● **Page text**:
ICM & Physcomp » Final: Revised

3 minute read

I playtesting my tangible interface for non-linear narrative concept earlier this week and it was a miserable failure.

For one, the user’s attention is split between the screen and the interface / surface / circuit. I suspect a tangible interface that can be operated without looking directly at the controls lends itself to a better reading experience.

I also suspect (have suspected for a while now) the project is a bit too ‘conceptual’ and it has about it a technical, almost clinical aesthetic. There’s not much by way of elegance.

Furthermore, on the ICM side of things both Mimi and Shiffman had the same initial response when I described the project: that to accomplish any kind of fluid, meaningful, computationally driven transition between two nodes of text using natural language and/or semantic analysis is on a much higher order of complexity. Something on the scale of a thesis project, not a first semester final.

What to do.

I’m still drawn to tangible interfaces for electronic text but it would probably be best to simplify and step back from non-linear narrative. At least for the time being.

At some point in the days following the playtesting debacle, desperate for a new direction, I had a fleeting notion of progressing through a text by pulling at a string of yarn. As fate would have it, just yesterday my friend Michael Joyce shared with me a collection of twenty poems he’d written but never published. The collection is titled “Creaturely Life: twenty pre-elegies”, written in stream of consciousness from the point of view of a woman keeping vigil over her dying husband. The last poem concludes with a vision of the narrator knitting beside her husband’s deathbed.

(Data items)
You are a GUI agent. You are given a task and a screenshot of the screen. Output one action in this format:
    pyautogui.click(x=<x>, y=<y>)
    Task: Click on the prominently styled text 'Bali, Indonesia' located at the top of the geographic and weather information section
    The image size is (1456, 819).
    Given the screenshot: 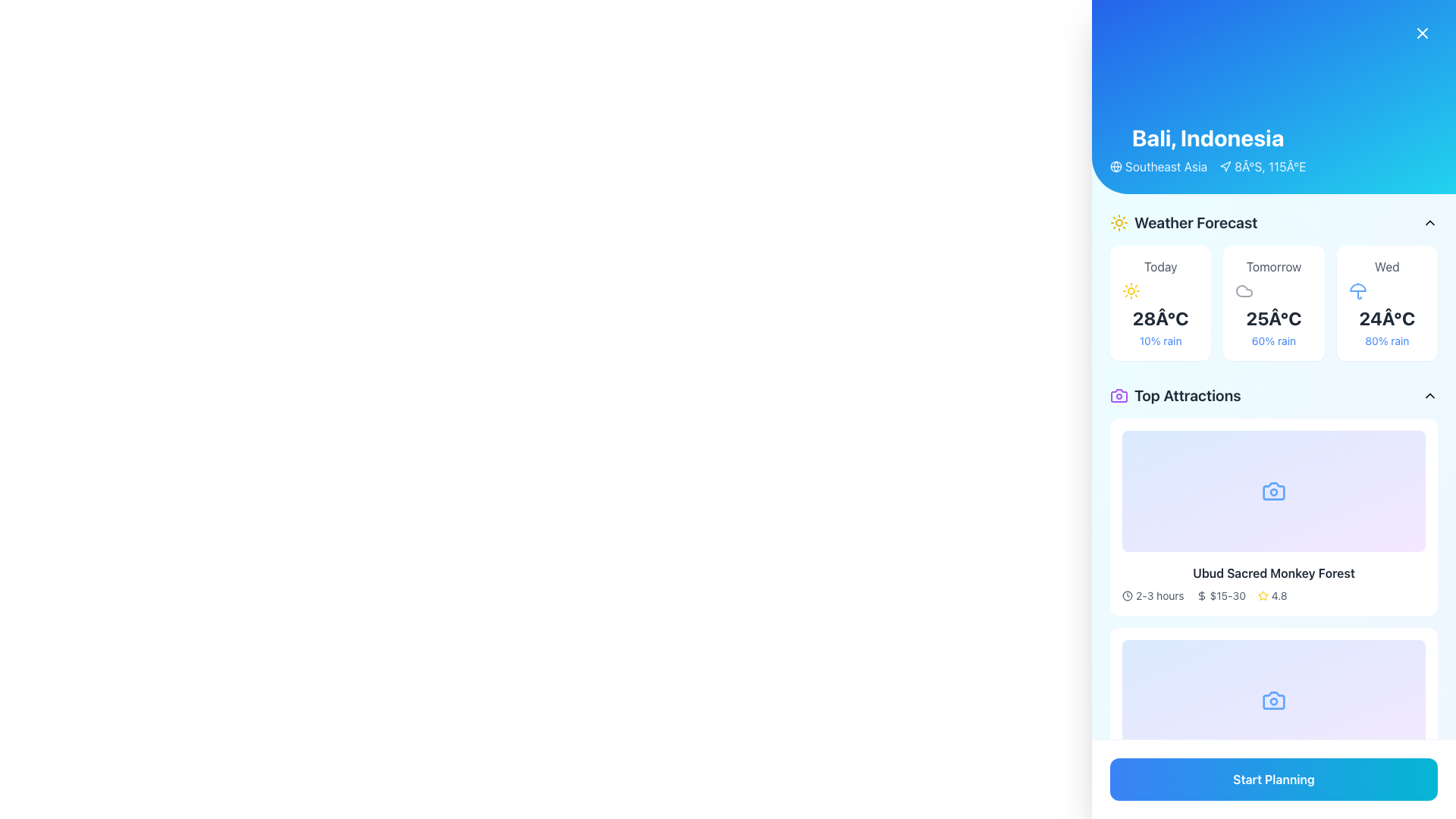 What is the action you would take?
    pyautogui.click(x=1207, y=137)
    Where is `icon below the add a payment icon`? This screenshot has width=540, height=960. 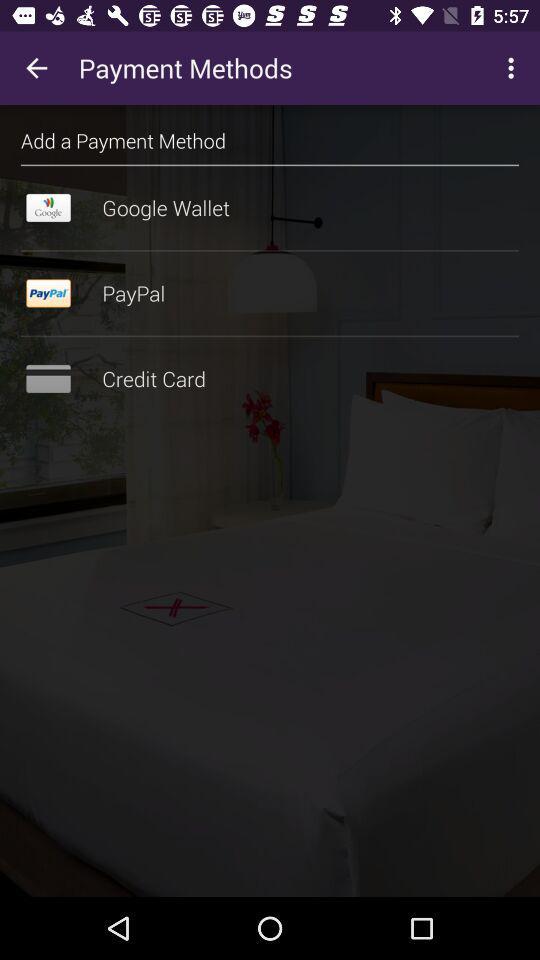
icon below the add a payment icon is located at coordinates (270, 164). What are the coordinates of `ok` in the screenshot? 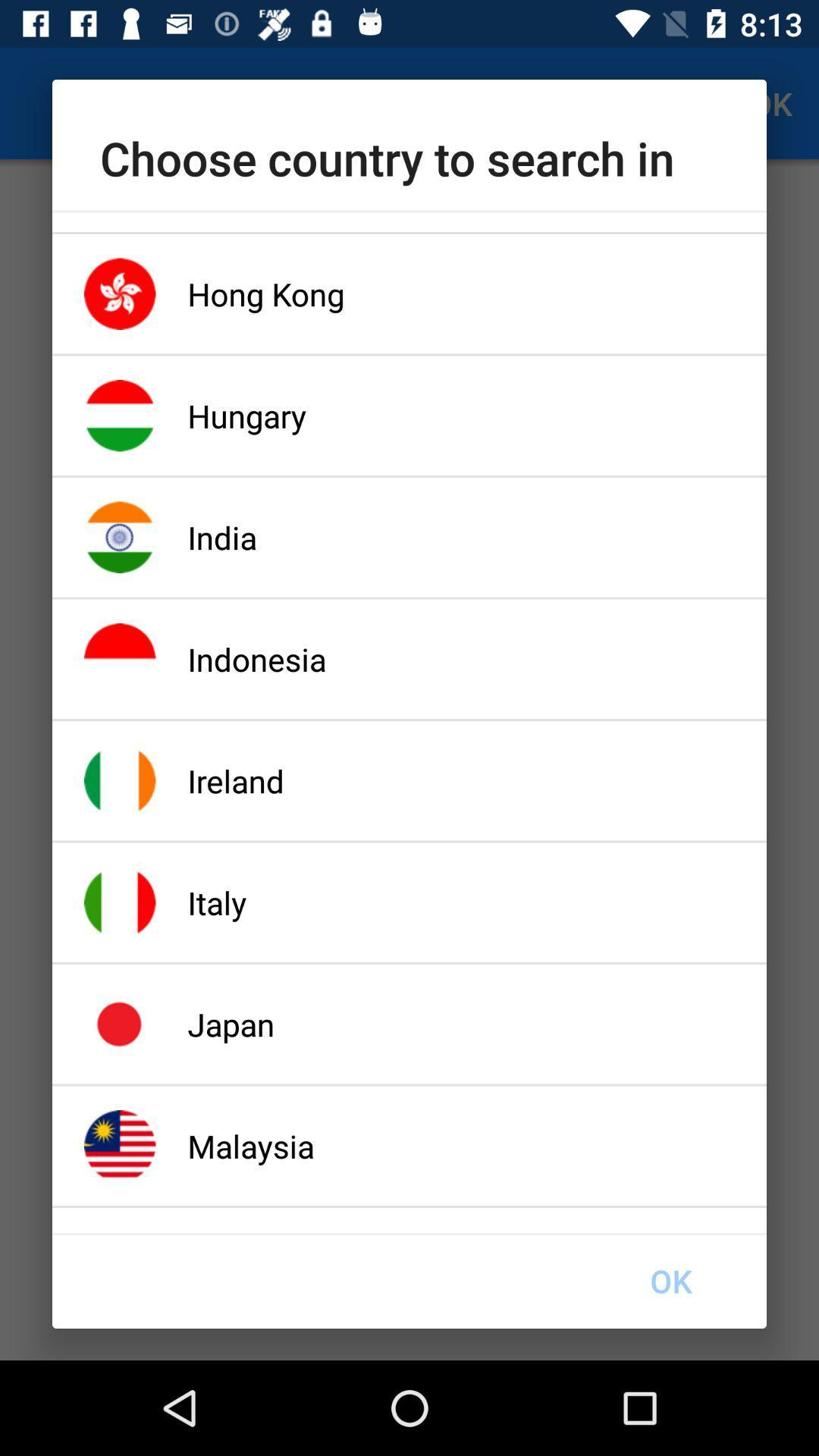 It's located at (670, 1280).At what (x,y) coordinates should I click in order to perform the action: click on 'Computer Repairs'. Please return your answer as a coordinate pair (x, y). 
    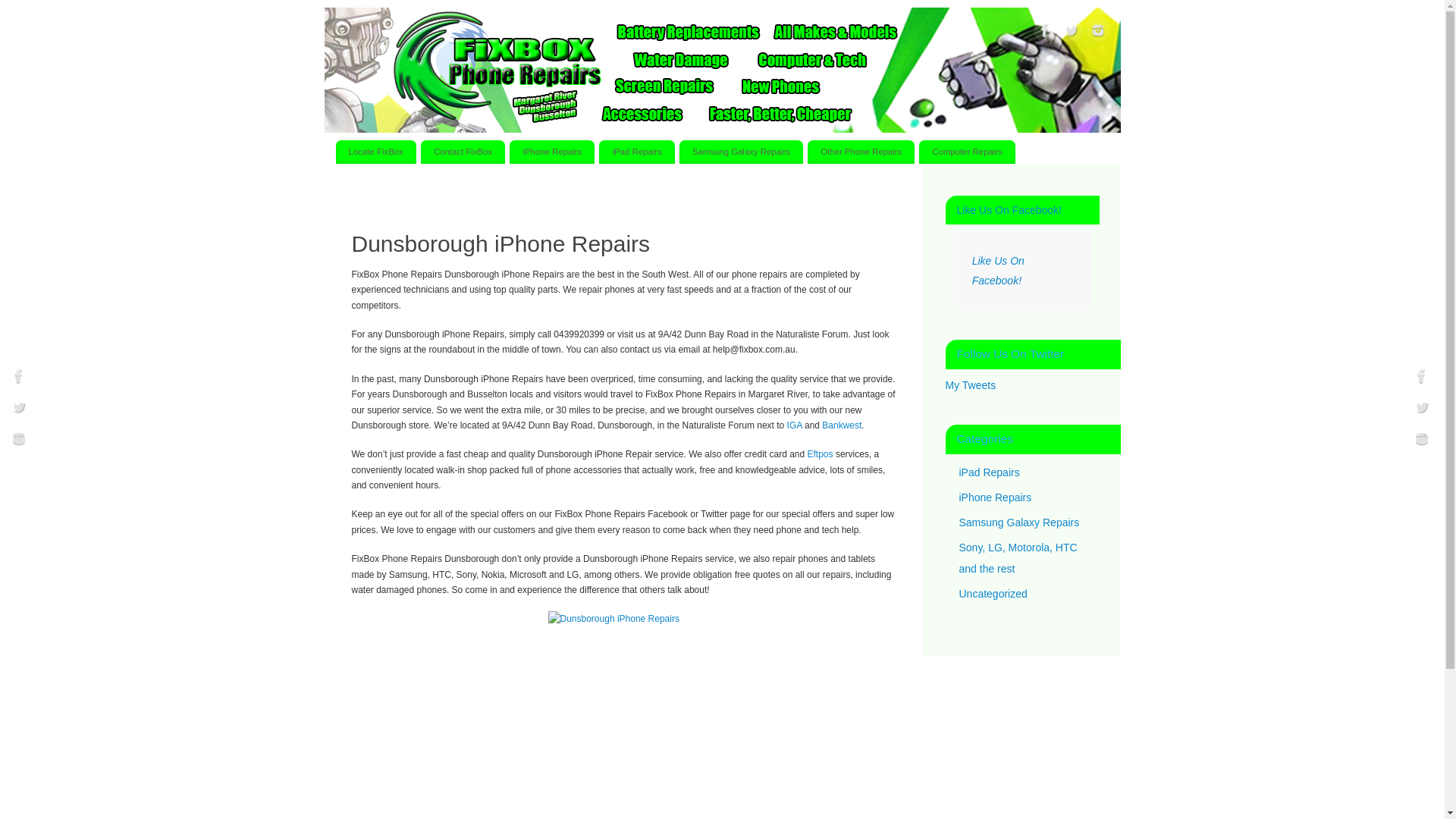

● **Required work**:
Please extend the blog post about the tangible interface project past its last sentence, keeping its voice. You won't need the records for this.

● **Task result**:
The poems terribly moving, painfully so, and I immediately re-read them three or four times, possibly in some irrational attempt to try and console the narrator.

So in giving it some thought I’m now envisioning a yarn ball winder as a kind of metaphorical interface for reading this particular text.

I have a sense memory – from where and how far back I have no idea – of playing with a yarn ball winder as a child and finding the interaction strangely satisfying. Turning the crank somehow suggests the speeding up and slowing down of time and something about the wobble, spinning off-axis like a wonky pirouette, is evocative of an orrery.

From a purely practical standpoint, because it’s mechanical there are likely good opportunities to mount / incorporate sensors which I’ll need to synchronize the flow of text on the screen.

The phrase ‘spinning a yarn’ comes to mind, though I believe the etymology there is to do with rope and sailors, not wool and knitters. And ‘spinning a yarn’ connotes hyperbole, which has no place in this context.

There’s also ‘the whole ball of yarn’ which according to this post on Yahoo Answers appears to have some interesting origins / connotations. The sexual connotation stood out if only because the person posting claims it has an Irish usage and there’s a passage in the poems about Irish lineage.

The other meaning – ‘to complete something’ – seems richer. At first I’d thought of pulling at yarn strictly as a kind of unravelling but maybe it works this way as well, winding yarn back into a ball (technically, it’s called a cake) as a kind of closure. Leaving one’s affairs in order. An undoing, as distinct from a falling apart, which seems in keeping with the narrator’s strength of character. It makes me think of that weird way in which people compose themselves at funerals and vigils.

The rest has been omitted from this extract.